__WHAT TO DO__: Where a line in the listing contains the string "facebook", copy that line out.
------------------------------------------------------------
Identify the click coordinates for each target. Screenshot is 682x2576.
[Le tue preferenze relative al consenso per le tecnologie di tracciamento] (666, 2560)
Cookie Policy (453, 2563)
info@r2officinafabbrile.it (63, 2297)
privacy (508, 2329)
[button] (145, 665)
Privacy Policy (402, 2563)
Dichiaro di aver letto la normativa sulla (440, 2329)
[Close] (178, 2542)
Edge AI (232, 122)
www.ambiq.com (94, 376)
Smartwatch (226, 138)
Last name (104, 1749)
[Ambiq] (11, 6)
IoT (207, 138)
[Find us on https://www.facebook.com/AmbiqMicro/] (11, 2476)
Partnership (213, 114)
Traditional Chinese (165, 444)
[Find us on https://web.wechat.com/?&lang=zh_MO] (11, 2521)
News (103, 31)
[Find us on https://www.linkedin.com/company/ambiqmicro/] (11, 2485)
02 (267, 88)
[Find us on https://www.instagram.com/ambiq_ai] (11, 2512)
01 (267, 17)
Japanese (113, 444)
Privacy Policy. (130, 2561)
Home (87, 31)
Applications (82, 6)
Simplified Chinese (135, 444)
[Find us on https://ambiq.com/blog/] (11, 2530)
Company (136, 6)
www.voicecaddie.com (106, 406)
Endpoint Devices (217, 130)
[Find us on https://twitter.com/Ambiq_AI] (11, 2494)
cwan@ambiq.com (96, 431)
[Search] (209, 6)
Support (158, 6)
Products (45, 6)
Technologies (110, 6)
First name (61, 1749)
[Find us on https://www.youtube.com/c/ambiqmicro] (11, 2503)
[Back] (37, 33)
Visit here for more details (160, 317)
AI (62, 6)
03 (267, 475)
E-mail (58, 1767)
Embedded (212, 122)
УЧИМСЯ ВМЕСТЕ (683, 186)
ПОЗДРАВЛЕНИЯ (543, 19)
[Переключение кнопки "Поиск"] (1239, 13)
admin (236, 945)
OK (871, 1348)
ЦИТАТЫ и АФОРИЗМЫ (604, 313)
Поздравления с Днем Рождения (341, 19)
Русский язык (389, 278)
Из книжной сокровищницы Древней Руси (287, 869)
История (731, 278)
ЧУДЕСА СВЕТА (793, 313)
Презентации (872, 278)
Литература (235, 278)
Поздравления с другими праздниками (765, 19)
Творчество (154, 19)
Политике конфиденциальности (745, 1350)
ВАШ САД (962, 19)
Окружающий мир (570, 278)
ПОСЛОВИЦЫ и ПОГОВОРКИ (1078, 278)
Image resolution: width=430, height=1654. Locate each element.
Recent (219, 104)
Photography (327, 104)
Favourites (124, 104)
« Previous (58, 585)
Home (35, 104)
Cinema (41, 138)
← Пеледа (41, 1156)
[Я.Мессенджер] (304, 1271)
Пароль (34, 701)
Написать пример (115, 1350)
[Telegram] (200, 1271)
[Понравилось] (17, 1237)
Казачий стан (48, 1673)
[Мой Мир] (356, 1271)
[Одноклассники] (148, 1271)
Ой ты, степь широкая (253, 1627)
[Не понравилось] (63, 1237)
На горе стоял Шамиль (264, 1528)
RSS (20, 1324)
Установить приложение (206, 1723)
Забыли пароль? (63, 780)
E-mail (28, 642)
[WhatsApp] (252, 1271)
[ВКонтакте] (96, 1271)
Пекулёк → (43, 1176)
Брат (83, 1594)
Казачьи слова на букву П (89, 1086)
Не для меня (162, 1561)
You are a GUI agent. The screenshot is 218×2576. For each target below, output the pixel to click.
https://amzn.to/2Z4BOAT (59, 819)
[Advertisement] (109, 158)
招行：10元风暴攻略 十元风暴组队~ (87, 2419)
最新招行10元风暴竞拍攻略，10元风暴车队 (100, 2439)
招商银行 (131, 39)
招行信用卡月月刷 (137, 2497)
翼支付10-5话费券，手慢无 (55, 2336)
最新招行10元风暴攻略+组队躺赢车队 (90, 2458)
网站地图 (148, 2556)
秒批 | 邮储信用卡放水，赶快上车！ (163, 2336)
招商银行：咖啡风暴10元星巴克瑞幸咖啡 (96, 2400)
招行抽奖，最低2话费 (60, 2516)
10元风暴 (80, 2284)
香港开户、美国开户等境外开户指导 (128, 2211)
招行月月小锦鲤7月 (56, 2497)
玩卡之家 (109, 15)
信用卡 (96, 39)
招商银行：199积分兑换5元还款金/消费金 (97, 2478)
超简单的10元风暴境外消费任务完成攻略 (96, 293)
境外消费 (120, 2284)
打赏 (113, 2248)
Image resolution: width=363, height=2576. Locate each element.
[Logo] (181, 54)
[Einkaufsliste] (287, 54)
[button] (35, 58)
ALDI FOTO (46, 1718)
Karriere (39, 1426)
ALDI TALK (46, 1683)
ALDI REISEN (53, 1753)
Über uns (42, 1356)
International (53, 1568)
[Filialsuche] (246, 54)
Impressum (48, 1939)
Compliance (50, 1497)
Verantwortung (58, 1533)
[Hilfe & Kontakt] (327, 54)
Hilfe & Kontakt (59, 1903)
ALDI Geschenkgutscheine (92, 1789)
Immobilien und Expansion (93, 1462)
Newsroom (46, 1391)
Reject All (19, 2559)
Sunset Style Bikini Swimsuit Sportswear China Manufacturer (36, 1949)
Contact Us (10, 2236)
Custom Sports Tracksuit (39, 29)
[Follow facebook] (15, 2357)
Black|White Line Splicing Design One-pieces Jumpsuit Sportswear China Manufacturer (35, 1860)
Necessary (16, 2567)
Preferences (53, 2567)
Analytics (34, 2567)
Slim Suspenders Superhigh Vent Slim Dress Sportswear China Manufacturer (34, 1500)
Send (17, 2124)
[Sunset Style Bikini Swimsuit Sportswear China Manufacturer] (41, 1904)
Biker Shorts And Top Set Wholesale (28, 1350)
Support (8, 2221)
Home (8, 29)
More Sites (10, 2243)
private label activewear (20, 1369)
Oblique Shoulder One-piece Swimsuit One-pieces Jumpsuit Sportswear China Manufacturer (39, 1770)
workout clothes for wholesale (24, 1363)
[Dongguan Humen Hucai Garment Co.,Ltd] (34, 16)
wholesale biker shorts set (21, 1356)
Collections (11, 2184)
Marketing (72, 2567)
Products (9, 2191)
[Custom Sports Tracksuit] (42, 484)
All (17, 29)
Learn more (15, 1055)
------------------------------------------------------------
__SOLUTION TO THIS EXERCISE__:
[Find us on https://www.facebook.com/AmbiqMicro/] (11, 2476)
[Follow facebook] (15, 2357)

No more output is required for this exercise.